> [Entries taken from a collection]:

• • • • • • •

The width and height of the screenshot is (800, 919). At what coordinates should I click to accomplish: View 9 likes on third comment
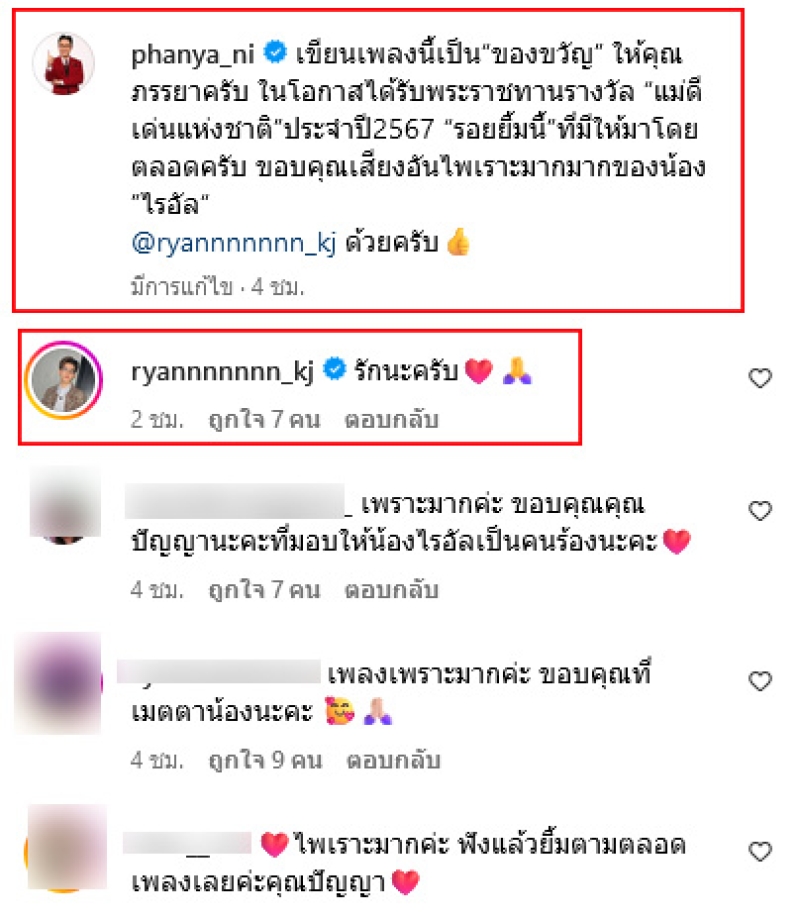click(x=265, y=760)
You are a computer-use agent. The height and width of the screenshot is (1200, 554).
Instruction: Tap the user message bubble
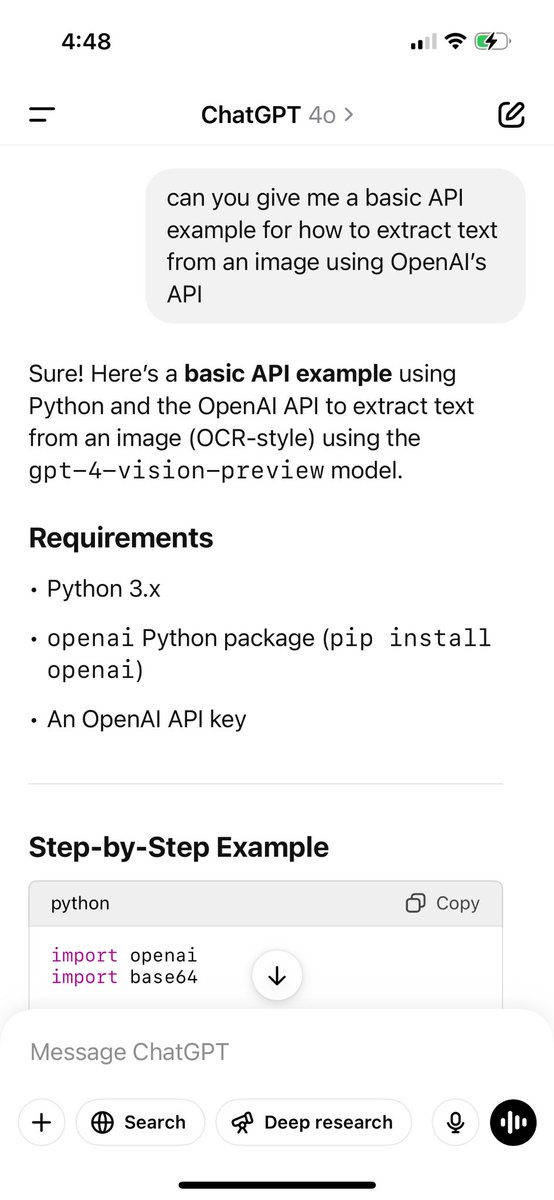point(335,246)
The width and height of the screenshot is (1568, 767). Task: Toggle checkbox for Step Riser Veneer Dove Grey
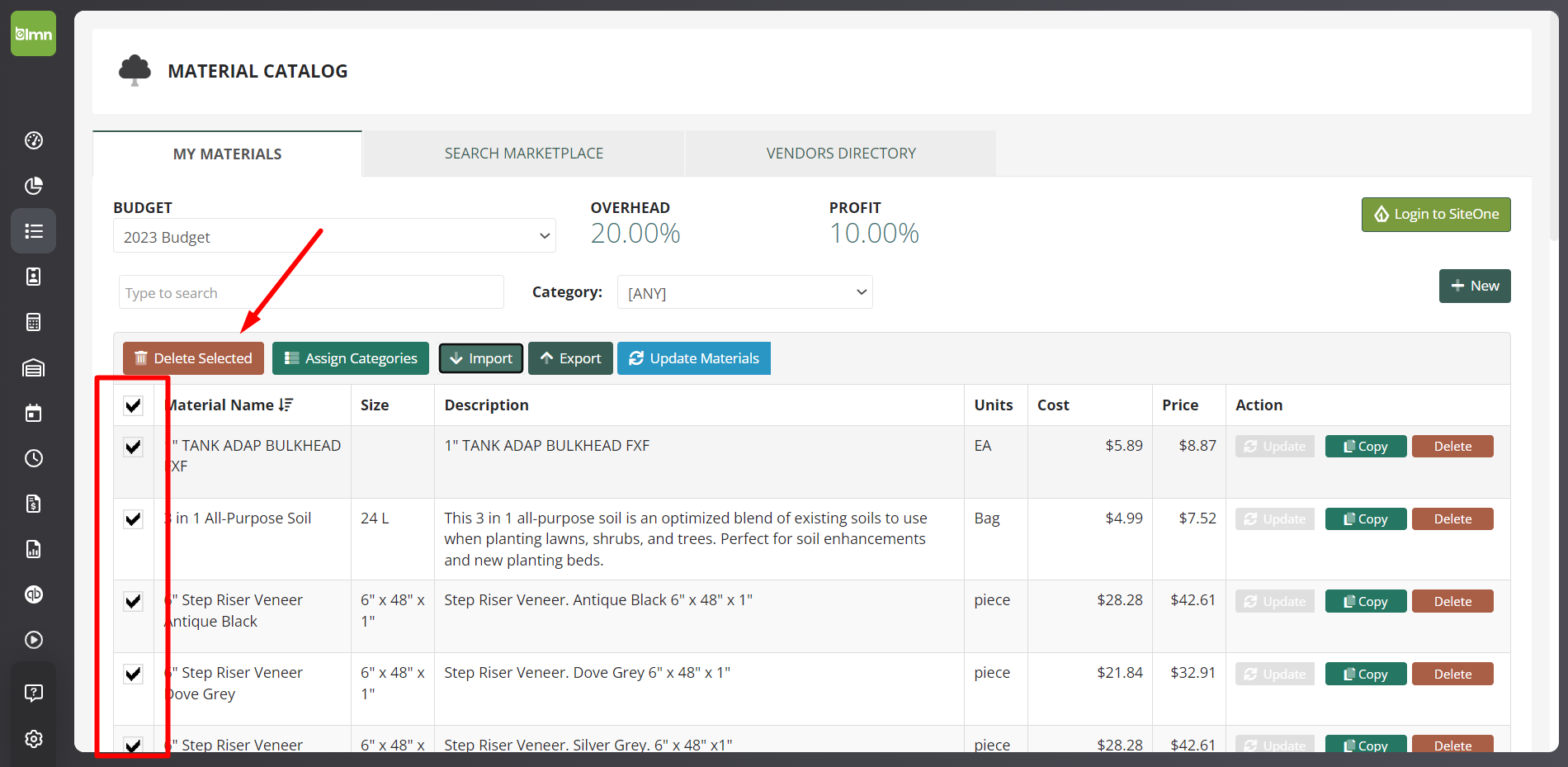(x=133, y=674)
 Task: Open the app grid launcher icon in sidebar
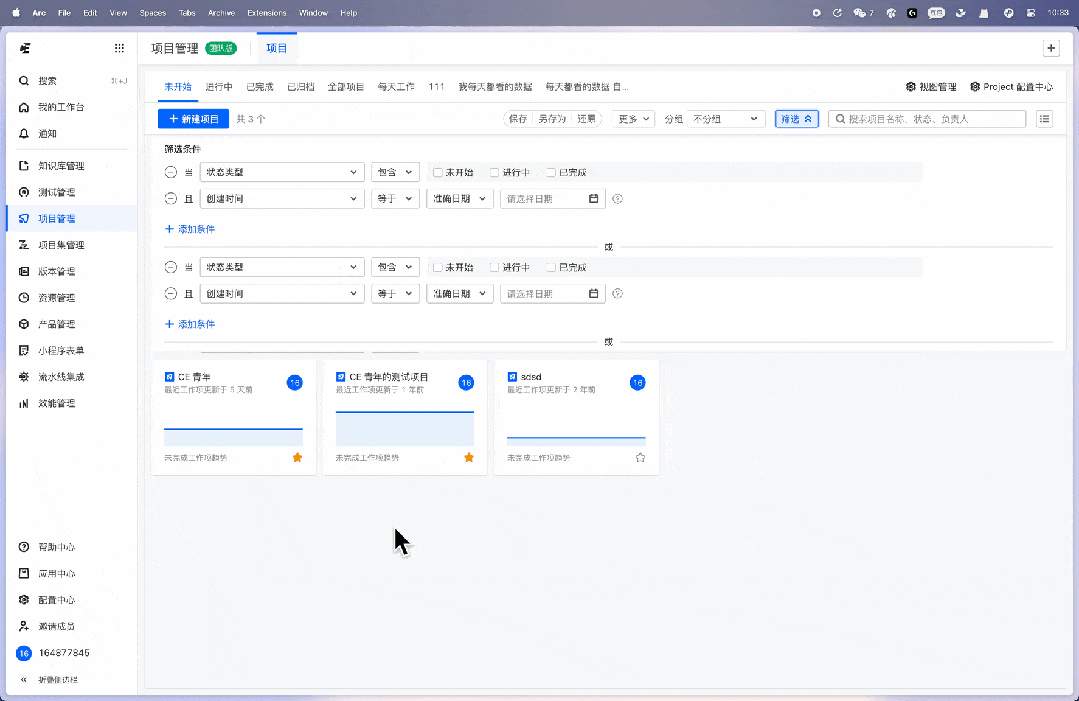click(119, 48)
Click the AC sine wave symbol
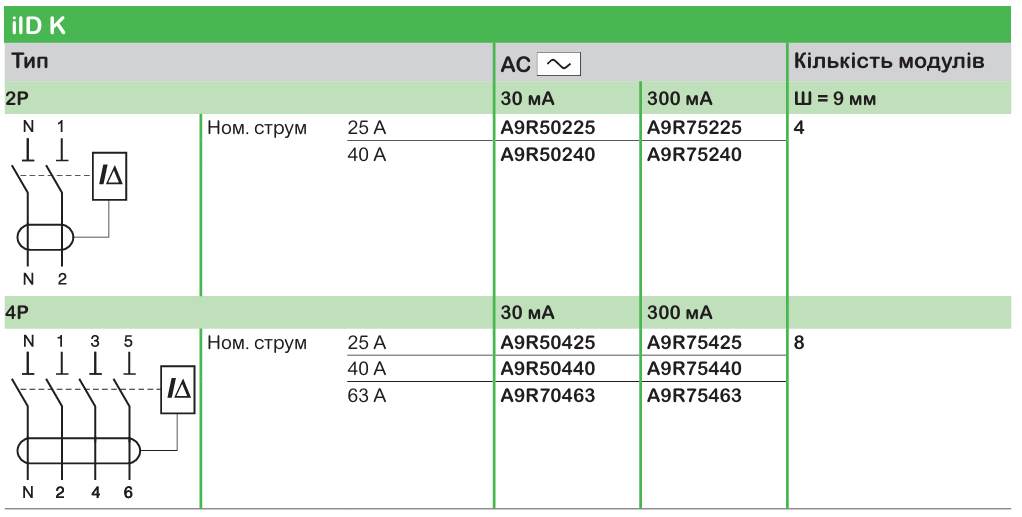Image resolution: width=1022 pixels, height=517 pixels. coord(559,64)
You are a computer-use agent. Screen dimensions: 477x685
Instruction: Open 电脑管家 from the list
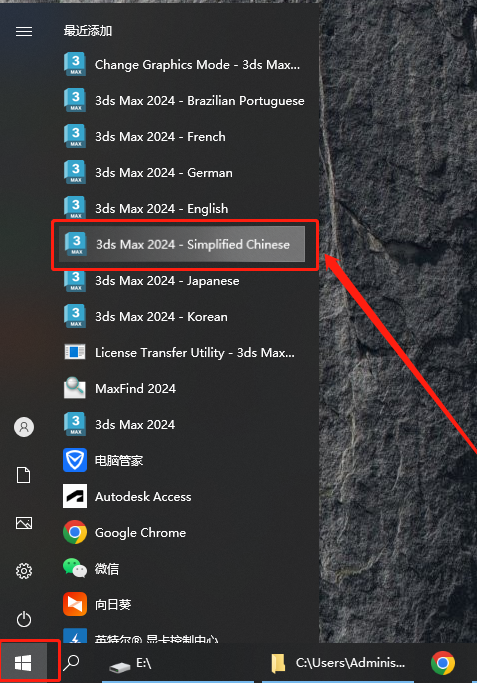182,460
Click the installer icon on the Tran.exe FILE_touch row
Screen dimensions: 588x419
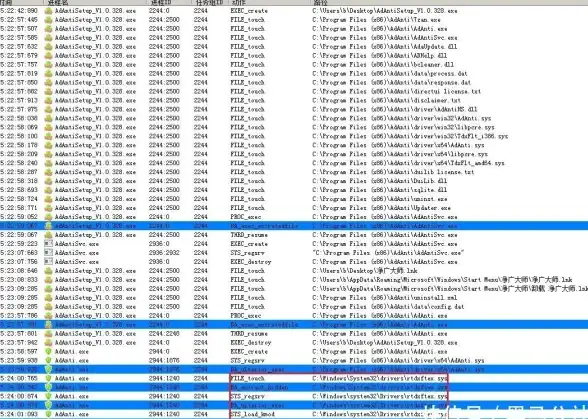tap(48, 20)
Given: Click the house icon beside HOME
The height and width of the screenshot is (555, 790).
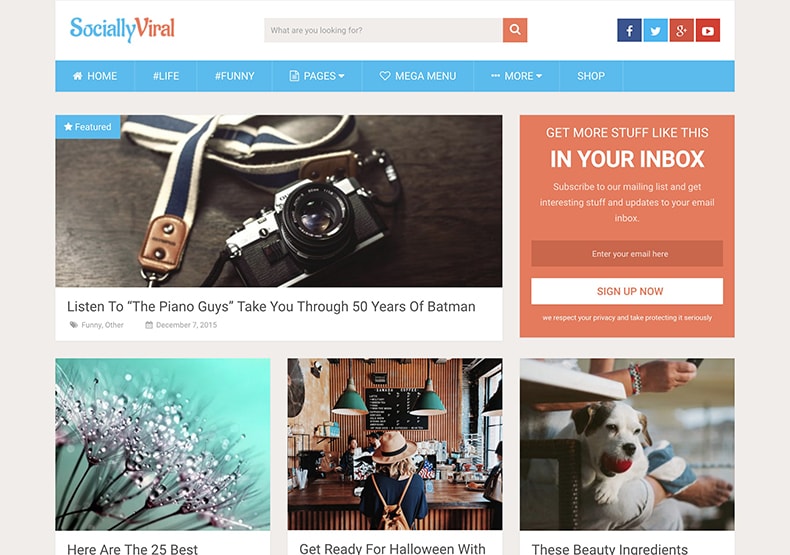Looking at the screenshot, I should click(x=78, y=76).
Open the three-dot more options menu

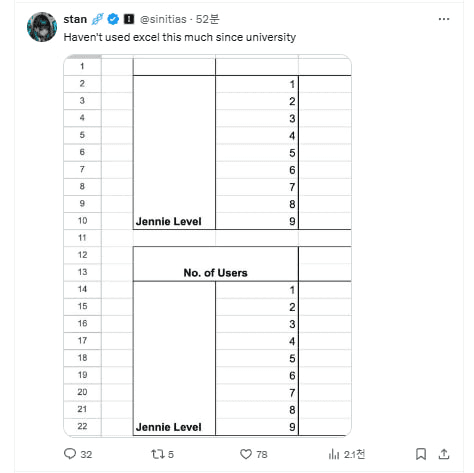pos(444,19)
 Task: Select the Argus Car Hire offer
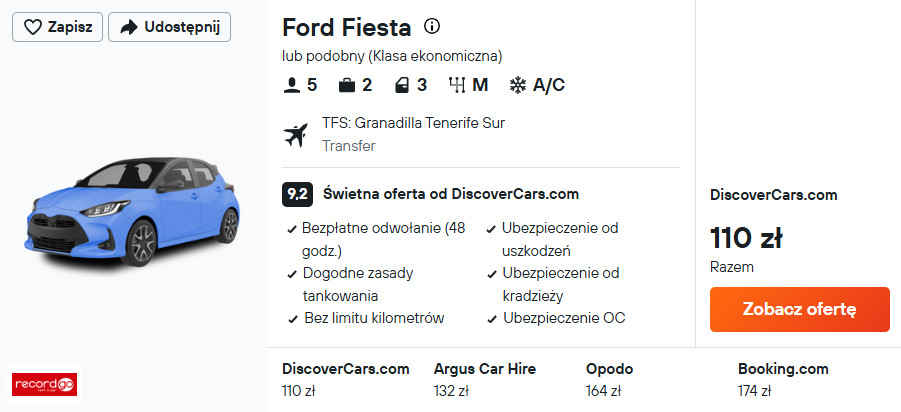click(485, 379)
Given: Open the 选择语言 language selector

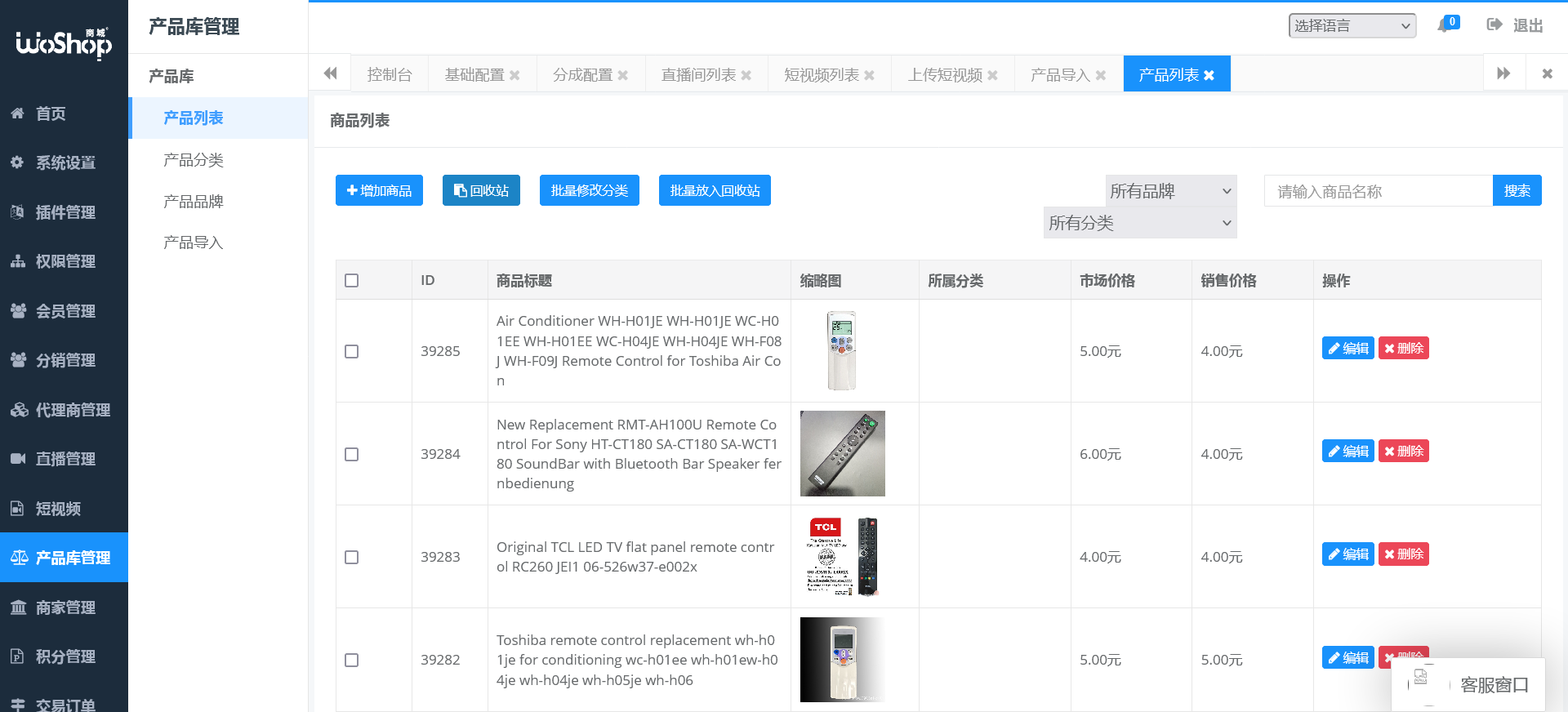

• • • • • • •

> [What the exercise asks]:
Copy the entries above exactly from the line with "Given: Click the house icon beside HOME" down to their last line, both ends included. Do not copy any pictures.

> [Answer area]:
Given: Click the house icon beside HOME
The height and width of the screenshot is (555, 790).
Looking at the screenshot, I should click(x=78, y=76).
Open the three-dot more options menu

pos(444,19)
 Task: Select the Argus Car Hire offer
click(485, 379)
Given: Open the 选择语言 language selector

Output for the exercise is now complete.